実弾発砲、催涙ガス…香港騒乱さらに泥沼化 中国武装警察も本格介入―【私の論評】香港擾乱は「死のハイウェイ」のインパクトに匹敵!中共は「潮時」をわきまえないと滅びの道を歩むことに(゚д゚)!

実弾発砲、催涙ガス…香港騒乱さらに泥沼化 中国武装警察も本格介入


香港のデモが泥沼化している。「逃亡犯条例」改正案を発端に抗議活動が続くなか、警官が実弾を発砲、21歳の男子学生が重体となった。金融街にも催涙弾の白煙が立ちこめ、香港株は暴落した。専門家は中国の習近平政権の鎮圧が一段と強化されると指摘、武装警察に加え、人民解放軍が介入する恐れもあると警告する。

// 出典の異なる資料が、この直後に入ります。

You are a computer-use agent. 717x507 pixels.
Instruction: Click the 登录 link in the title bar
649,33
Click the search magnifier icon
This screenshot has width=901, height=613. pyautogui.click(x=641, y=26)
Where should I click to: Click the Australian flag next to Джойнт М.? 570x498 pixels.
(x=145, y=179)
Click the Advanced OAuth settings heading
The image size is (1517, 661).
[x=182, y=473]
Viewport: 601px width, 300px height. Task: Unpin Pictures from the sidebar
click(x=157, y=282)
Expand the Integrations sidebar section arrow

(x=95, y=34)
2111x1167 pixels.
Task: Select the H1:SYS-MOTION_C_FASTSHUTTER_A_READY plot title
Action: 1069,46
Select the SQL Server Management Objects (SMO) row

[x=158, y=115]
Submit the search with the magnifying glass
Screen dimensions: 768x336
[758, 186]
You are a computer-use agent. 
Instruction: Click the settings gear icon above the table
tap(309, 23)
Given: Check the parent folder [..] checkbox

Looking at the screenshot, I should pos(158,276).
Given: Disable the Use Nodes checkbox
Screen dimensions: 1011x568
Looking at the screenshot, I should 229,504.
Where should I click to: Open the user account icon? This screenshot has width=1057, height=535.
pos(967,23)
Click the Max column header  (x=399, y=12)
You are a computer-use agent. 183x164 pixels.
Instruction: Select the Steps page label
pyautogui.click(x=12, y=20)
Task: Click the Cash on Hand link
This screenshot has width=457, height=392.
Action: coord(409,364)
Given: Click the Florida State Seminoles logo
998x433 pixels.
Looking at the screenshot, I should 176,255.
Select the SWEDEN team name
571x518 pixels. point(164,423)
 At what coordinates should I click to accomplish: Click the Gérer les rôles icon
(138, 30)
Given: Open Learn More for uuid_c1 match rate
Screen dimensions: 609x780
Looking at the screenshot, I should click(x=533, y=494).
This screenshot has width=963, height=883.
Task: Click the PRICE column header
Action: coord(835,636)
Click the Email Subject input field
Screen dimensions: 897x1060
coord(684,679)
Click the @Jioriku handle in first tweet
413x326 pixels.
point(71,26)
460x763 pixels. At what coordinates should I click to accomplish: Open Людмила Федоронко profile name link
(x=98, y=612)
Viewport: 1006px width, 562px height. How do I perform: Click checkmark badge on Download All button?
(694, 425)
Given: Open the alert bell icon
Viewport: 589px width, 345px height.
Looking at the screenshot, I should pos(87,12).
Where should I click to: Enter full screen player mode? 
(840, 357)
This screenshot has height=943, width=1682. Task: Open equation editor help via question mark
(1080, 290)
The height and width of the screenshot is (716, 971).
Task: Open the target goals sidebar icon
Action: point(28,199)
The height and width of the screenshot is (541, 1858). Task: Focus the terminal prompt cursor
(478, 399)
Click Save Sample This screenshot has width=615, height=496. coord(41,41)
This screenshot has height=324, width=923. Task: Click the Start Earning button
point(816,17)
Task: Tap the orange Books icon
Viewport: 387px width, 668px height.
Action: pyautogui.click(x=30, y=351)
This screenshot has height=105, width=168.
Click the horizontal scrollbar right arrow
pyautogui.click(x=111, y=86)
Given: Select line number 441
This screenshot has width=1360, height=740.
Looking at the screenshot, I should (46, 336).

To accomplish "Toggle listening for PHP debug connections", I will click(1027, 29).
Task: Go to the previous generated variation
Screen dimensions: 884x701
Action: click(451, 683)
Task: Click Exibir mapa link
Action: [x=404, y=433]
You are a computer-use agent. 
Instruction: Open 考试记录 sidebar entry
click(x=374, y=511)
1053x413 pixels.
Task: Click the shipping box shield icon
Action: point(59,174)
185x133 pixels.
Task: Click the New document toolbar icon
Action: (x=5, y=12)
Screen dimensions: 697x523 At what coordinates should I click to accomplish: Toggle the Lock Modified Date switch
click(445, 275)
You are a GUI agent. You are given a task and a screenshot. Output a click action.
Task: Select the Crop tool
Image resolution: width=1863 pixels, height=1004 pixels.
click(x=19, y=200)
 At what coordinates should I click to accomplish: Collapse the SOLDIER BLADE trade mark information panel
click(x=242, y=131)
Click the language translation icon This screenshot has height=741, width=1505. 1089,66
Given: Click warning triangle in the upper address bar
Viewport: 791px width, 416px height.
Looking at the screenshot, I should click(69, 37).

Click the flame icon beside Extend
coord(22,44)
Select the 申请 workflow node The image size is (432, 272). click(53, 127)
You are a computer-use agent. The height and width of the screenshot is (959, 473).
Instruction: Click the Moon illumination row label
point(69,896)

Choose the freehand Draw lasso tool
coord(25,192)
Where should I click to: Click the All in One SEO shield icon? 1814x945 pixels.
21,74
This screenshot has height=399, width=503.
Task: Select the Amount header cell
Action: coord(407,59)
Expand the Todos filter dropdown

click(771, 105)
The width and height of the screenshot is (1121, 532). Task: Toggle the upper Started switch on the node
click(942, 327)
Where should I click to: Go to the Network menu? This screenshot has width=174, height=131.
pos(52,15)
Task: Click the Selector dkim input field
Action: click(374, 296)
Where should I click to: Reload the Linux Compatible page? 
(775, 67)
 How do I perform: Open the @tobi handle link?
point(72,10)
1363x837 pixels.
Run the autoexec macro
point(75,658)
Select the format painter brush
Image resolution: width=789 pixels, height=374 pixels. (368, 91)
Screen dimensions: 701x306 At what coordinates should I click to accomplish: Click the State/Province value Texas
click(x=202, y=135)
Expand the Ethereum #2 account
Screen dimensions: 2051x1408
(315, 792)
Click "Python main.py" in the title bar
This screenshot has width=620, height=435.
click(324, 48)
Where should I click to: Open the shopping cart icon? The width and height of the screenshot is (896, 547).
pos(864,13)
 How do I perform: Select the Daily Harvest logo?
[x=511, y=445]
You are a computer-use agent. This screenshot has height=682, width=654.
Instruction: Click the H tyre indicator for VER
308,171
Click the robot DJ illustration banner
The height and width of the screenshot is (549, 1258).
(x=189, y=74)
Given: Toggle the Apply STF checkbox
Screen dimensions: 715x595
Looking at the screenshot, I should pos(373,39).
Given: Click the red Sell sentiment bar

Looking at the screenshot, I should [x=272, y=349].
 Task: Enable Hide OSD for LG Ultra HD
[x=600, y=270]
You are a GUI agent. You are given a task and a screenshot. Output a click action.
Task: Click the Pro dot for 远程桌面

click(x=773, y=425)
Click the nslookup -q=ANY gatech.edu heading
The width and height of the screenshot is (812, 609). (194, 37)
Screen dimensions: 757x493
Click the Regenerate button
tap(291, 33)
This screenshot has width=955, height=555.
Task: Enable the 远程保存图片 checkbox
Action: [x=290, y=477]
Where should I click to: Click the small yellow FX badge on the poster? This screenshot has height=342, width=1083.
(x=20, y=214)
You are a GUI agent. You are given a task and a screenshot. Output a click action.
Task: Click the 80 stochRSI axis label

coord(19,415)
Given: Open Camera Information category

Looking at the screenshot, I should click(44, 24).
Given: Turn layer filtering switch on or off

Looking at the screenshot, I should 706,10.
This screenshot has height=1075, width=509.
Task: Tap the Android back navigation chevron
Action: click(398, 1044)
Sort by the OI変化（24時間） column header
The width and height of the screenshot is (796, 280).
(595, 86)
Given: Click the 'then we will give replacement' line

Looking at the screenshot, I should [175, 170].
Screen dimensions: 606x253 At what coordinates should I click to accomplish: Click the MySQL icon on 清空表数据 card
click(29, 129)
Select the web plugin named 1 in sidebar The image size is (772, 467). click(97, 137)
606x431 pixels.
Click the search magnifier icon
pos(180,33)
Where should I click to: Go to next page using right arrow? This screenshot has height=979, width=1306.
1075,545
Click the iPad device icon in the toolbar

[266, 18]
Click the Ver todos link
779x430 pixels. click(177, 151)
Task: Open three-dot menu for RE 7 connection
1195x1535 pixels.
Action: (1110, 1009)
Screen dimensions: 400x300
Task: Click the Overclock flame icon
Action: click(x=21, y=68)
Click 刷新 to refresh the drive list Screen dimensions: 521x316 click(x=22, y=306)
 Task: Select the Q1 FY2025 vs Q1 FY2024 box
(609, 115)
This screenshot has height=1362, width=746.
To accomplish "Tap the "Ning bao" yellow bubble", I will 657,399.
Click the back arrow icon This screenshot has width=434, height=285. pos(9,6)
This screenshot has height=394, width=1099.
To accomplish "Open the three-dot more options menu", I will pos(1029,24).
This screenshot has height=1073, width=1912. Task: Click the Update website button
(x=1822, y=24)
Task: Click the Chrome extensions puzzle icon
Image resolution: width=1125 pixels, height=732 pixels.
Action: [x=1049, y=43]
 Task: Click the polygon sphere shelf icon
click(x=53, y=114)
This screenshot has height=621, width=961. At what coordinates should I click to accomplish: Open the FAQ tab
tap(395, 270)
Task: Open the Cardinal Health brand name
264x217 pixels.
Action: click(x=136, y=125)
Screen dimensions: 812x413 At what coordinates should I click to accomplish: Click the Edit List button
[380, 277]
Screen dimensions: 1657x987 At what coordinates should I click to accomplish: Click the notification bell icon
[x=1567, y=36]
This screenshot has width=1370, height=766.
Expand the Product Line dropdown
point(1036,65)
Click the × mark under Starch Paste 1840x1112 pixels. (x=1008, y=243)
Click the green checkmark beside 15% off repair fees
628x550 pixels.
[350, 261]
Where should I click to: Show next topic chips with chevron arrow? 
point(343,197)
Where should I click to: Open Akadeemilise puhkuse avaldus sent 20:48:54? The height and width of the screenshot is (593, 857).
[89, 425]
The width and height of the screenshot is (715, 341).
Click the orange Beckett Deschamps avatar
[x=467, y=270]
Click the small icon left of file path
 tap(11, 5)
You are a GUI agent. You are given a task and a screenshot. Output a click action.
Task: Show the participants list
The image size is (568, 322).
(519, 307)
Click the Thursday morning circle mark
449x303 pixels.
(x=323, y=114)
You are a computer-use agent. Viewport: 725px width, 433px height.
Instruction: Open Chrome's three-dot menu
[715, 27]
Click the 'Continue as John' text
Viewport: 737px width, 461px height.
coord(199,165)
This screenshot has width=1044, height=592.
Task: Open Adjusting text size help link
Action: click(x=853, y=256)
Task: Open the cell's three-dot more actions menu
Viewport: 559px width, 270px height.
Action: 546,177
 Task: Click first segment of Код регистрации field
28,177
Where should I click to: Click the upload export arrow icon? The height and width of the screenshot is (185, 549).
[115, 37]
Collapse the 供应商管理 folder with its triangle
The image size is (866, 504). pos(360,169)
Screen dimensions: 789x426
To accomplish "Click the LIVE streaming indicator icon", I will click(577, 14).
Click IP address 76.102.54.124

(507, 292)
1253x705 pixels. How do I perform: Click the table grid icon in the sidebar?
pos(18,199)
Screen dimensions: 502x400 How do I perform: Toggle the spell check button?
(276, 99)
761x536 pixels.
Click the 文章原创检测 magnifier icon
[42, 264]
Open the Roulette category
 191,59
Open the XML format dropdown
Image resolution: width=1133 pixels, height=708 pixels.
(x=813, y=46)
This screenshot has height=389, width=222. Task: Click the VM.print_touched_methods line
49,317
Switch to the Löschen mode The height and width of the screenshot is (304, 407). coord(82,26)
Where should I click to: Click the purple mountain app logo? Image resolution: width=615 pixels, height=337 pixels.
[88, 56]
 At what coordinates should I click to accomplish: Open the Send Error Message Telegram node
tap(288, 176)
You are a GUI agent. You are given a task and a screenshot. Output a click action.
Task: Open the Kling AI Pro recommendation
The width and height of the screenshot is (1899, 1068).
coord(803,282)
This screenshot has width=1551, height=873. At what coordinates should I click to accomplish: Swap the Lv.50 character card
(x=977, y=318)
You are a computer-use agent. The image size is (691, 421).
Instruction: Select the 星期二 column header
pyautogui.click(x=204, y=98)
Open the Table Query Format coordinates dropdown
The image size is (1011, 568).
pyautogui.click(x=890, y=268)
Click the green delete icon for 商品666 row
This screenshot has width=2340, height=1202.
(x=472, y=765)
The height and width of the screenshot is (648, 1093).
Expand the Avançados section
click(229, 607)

香港島東部・西湾河の地下鉄駅前で11日、道路に障害物を置くなど抗議活動を行っていた若者と黄色いベストを着用した警官がもみ合いとなり、そこに近づいた黒シャツ、マスク姿の男子学生が、1メートルも満たないような至近距離で警官から発砲を受けた。

撃たれた男性は腹部から流血したが警官は手当てをする様子もなく、荒々しくうつぶせに拘束。別の若者が近づいた際にも2発撃った。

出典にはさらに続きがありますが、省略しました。